Read the rest of this entry »

Ursula K. Le Guin is God

 

The Ones Who Walk Away From Omelas

by Ursula K. Le Guin

With a clamor of bells that set the swallows soaring, the Festival of Summer came to the city Omelas, bright-towered by the sea. The rigging of the boats in harbor sparkled with flags. In the streets between houses with red roofs and painted walls, between old moss-grown gardens and under avenues of trees, past great parks and public buildings, processions moved. Some were decorous: old people in long stiff robes of mauve and grey, grave master workmen, quiet, merry women carrying their babies and chatting as they walked. In other streets the music beat faster, a shimmering of gong and tambourine, and the people went dancing, the procession was a dance. Children dodged in and out, their high calls rising like the swallows’ crossing flights, over the music and the singing. All the processions wound towards the north side of the city, where on the great water-meadow called the Green’ Fields boys and girls, naked in the bright air, with mudstained feet and ankles and long, lithe arms, exercised their restive horses before the race. The horses wore no gear at all but a halter without bit. Their manes were braided with streamers of silver, gold, and green.
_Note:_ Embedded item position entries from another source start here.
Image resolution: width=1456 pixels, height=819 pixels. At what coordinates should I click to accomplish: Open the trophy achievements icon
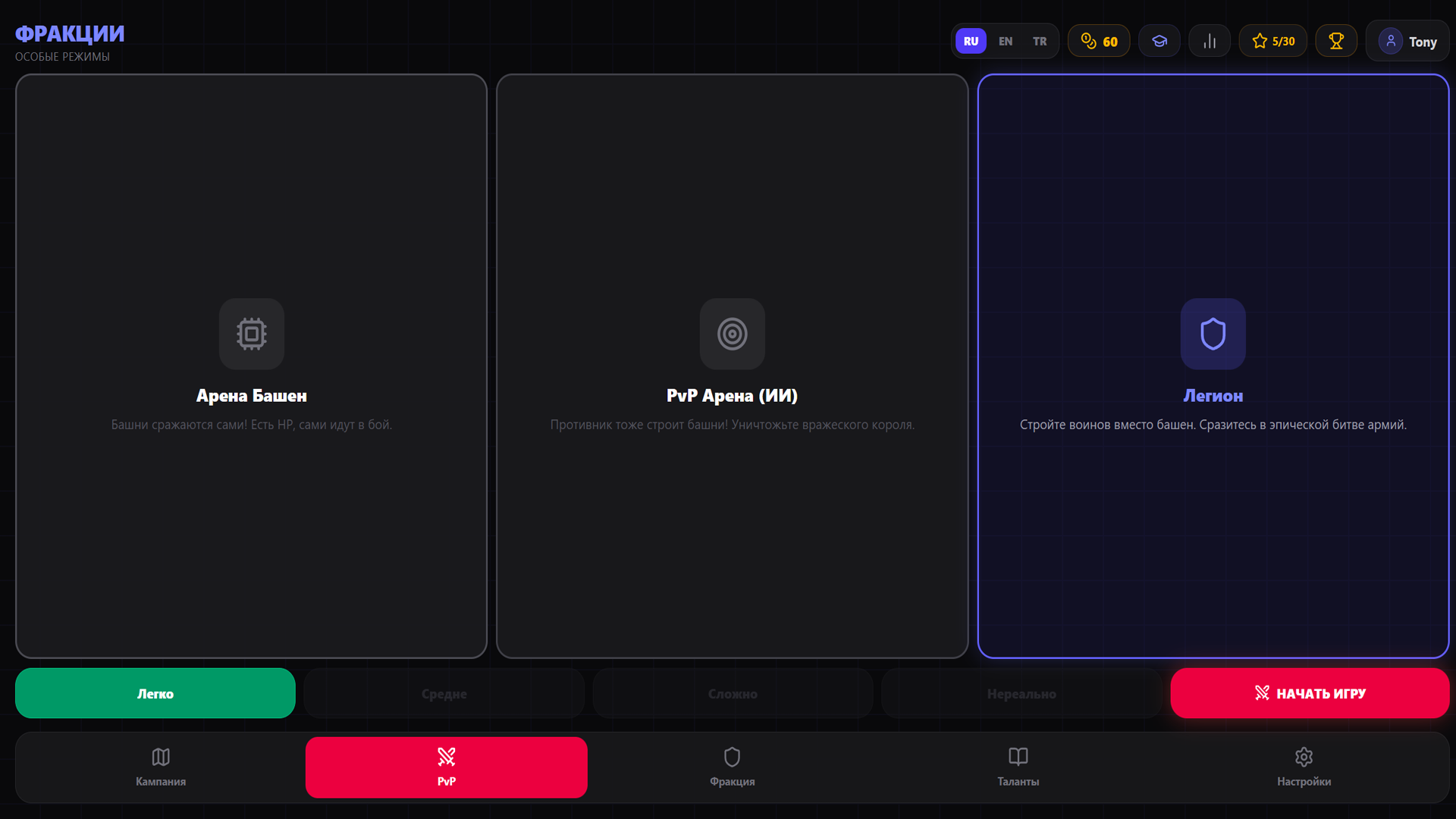(x=1335, y=41)
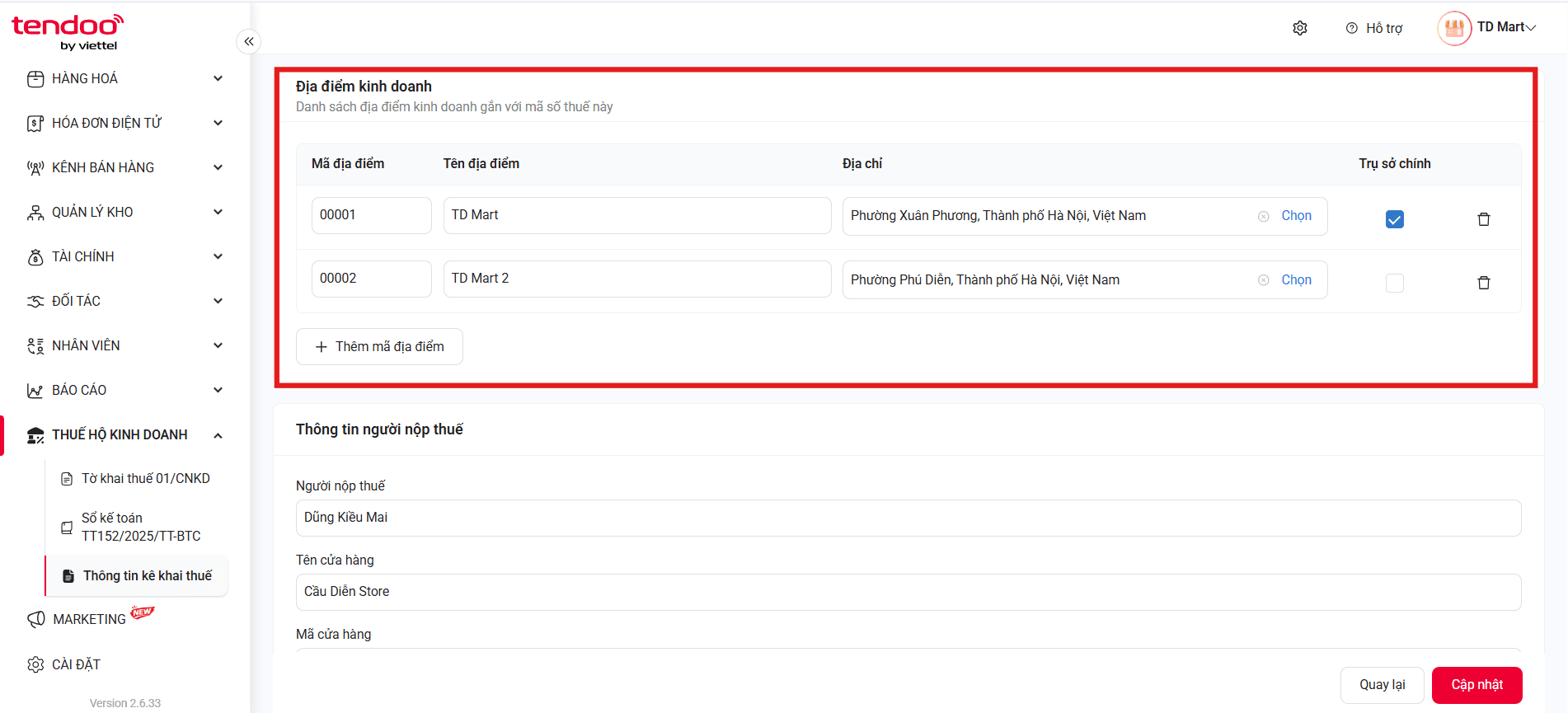Delete location row 00001 with trash icon
Screen dimensions: 1568x713
pyautogui.click(x=1484, y=219)
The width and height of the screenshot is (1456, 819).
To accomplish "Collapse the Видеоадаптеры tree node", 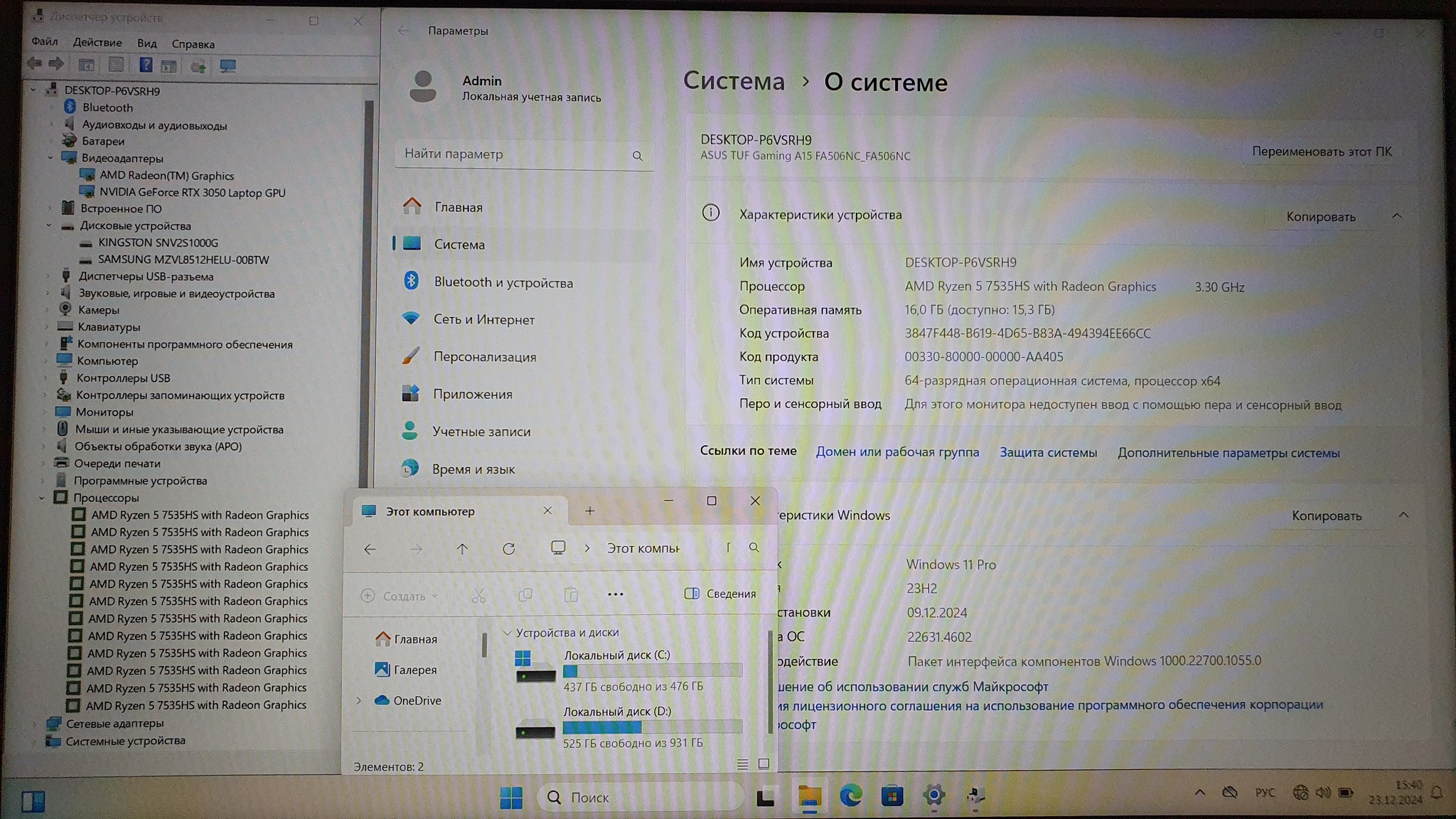I will (50, 158).
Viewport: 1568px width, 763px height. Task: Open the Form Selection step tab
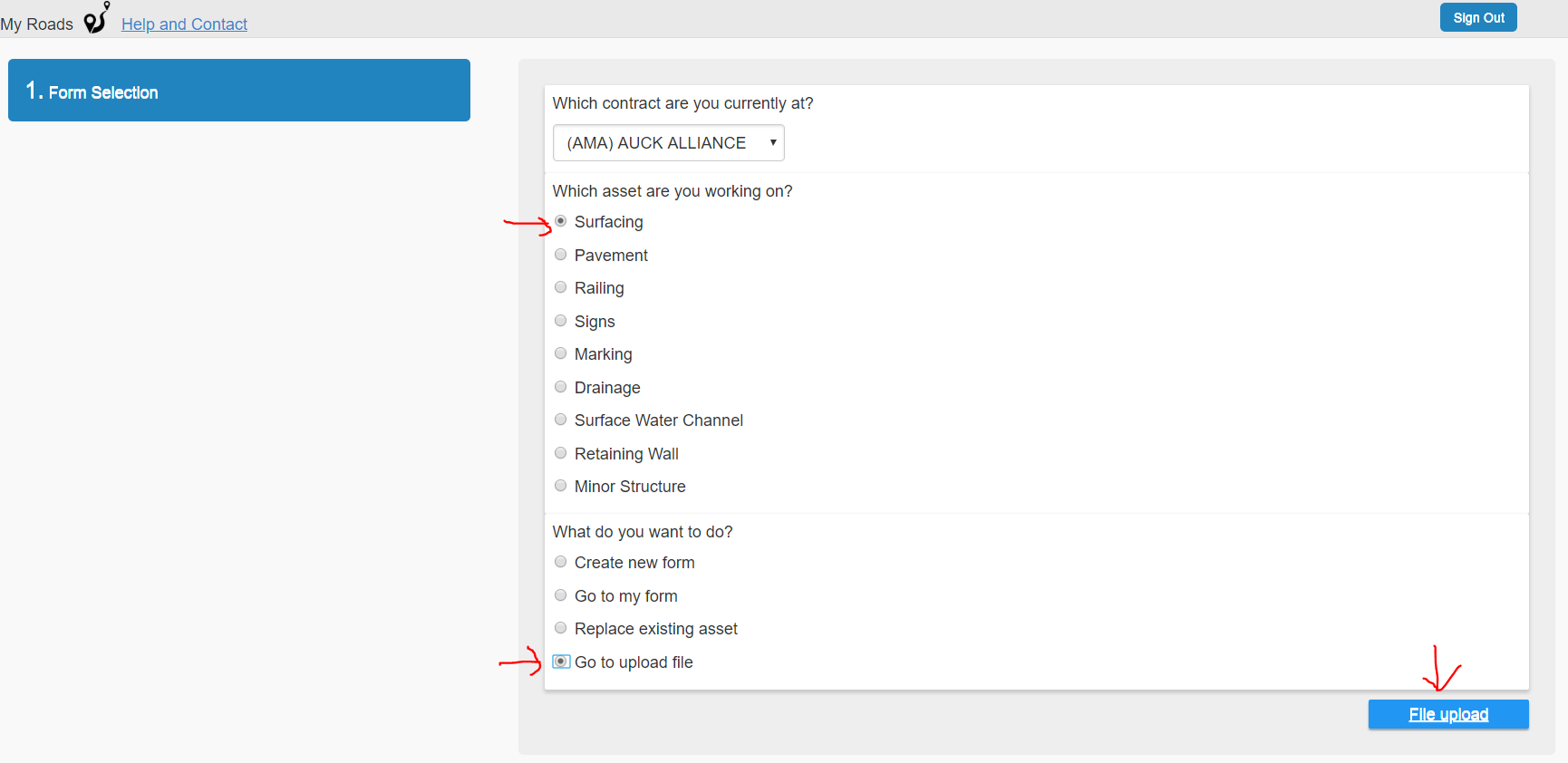(x=238, y=91)
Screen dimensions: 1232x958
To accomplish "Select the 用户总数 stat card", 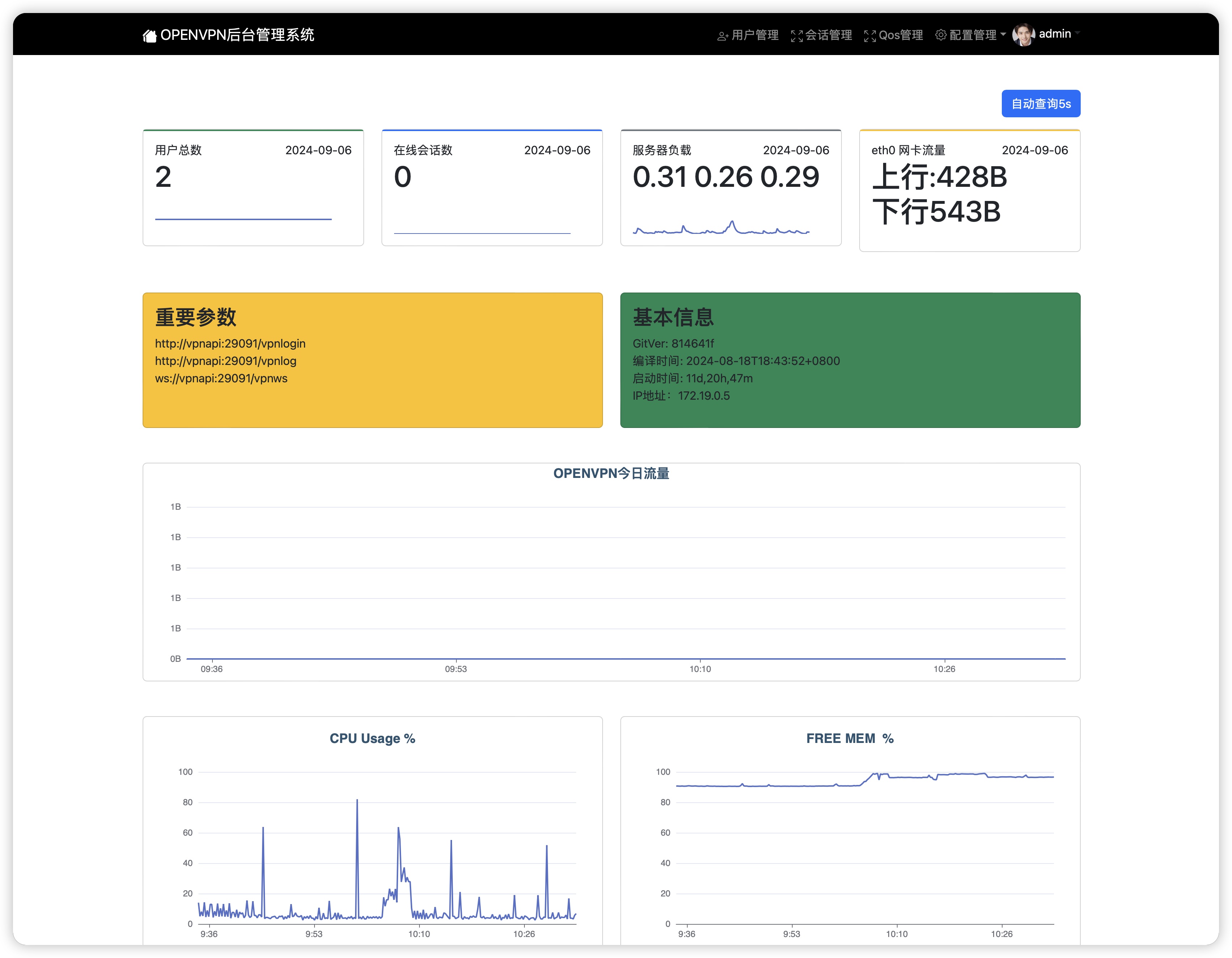I will [253, 188].
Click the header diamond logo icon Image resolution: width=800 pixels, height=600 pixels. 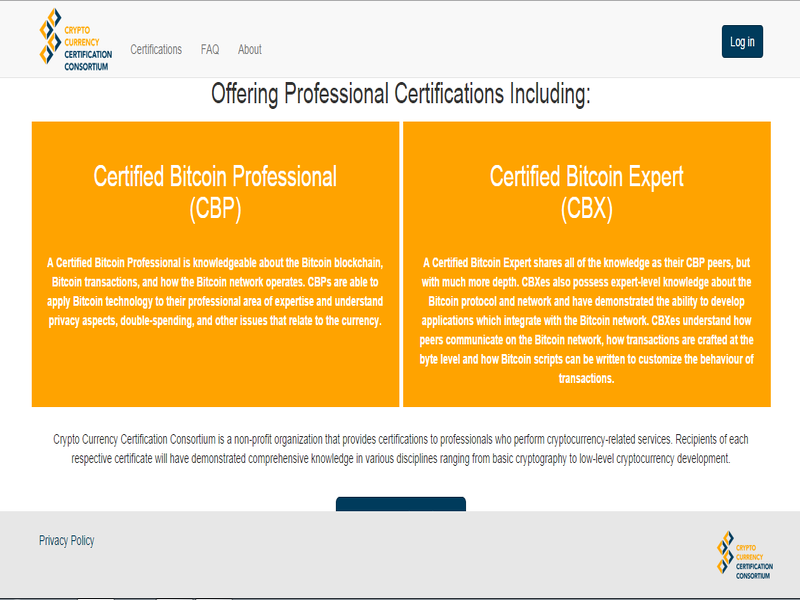(50, 40)
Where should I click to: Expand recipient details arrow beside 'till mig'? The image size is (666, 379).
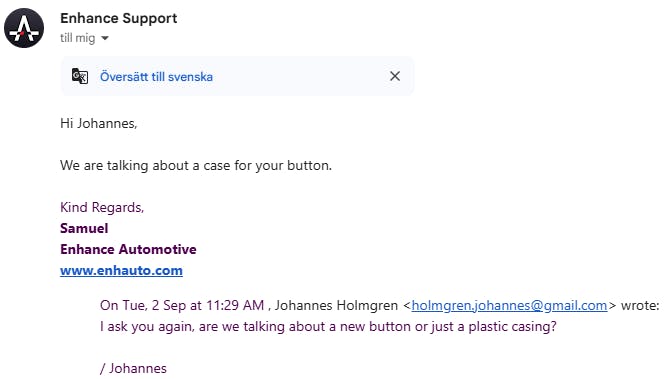click(x=105, y=38)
They flared their nostrils and pranced and boasted to one another; they were vastly excited, the horse being the only animal who has adopted our ceremonies as his own. Far off to the north and west the mountains stood up half encircling Omelas on her bay. The air of morning was so clear that the snow still crowning the Eighteen Peaks burned with white-gold fire across the miles of sunlit air, under the dark blue of the sky. There was just enough wind to make the banners that marked the racecourse snap and flutter now and then. In the silence of the broad green meadows one could hear the music winding through the city streets, farther and nearer and ever approaching, a cheerful faint sweetness of the air that from time to time trembled and gathered together and broke out into the great joyous clanging of the bells.

Joyous! How is one to tell about joy? How describe the citizens of Omelas?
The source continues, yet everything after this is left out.